(Saved data entries)
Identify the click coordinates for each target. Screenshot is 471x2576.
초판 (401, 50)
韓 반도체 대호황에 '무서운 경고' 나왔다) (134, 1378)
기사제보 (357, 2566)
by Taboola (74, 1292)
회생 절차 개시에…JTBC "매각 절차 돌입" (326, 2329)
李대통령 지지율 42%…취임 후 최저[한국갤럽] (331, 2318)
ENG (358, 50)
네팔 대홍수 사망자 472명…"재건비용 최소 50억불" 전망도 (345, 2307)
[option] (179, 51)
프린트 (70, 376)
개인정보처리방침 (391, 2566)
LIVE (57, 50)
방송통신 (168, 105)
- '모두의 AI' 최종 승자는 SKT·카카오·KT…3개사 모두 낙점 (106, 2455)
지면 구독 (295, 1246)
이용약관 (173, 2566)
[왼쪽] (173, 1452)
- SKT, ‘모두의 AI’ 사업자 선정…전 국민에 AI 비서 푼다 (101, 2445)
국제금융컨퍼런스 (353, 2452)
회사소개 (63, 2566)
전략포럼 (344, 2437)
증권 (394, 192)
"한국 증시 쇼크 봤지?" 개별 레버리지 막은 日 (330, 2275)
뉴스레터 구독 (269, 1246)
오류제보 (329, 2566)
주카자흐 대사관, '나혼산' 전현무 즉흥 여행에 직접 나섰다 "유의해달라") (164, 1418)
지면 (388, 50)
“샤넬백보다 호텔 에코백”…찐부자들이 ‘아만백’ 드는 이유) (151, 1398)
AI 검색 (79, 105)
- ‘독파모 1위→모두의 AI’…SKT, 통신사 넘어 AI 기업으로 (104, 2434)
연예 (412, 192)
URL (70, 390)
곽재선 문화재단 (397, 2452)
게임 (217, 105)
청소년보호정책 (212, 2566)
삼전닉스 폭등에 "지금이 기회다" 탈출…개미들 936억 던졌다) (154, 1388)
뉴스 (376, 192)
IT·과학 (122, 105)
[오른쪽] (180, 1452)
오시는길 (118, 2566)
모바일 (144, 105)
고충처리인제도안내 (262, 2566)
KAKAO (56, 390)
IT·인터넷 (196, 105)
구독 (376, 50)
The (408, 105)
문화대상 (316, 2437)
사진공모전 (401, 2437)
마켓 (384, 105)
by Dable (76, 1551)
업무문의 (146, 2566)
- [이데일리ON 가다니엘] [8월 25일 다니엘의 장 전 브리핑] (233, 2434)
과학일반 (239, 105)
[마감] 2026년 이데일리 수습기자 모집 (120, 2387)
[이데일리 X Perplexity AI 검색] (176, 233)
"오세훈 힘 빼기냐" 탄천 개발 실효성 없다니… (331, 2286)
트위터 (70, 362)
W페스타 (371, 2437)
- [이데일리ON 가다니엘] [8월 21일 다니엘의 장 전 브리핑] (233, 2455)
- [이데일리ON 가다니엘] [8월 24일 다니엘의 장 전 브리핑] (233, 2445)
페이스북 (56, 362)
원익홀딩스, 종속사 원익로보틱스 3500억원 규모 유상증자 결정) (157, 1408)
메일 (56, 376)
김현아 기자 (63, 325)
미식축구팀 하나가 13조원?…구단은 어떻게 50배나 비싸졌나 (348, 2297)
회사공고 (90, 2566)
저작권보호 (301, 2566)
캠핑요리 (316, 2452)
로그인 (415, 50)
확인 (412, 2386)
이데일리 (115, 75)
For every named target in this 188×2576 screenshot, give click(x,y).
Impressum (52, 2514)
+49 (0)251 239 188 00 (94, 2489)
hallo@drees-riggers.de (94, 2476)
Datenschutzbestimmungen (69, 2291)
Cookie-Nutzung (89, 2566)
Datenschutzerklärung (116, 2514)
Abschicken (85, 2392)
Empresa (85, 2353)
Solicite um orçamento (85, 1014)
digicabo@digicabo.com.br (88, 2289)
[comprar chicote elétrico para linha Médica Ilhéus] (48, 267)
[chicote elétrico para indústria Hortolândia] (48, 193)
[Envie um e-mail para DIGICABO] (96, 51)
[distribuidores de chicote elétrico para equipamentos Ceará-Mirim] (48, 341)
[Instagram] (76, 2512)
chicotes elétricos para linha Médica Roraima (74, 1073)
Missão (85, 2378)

**Task instructions**:
What lines in the data above contain the word "para"? Copy them all.

**Solution for this exercise**:
[comprar chicote elétrico para linha Médica Ilhéus] (48, 267)
[chicote elétrico para indústria Hortolândia] (48, 193)
[Envie um e-mail para DIGICABO] (96, 51)
[distribuidores de chicote elétrico para equipamentos Ceará-Mirim] (48, 341)
chicotes elétricos para linha Médica Roraima (74, 1073)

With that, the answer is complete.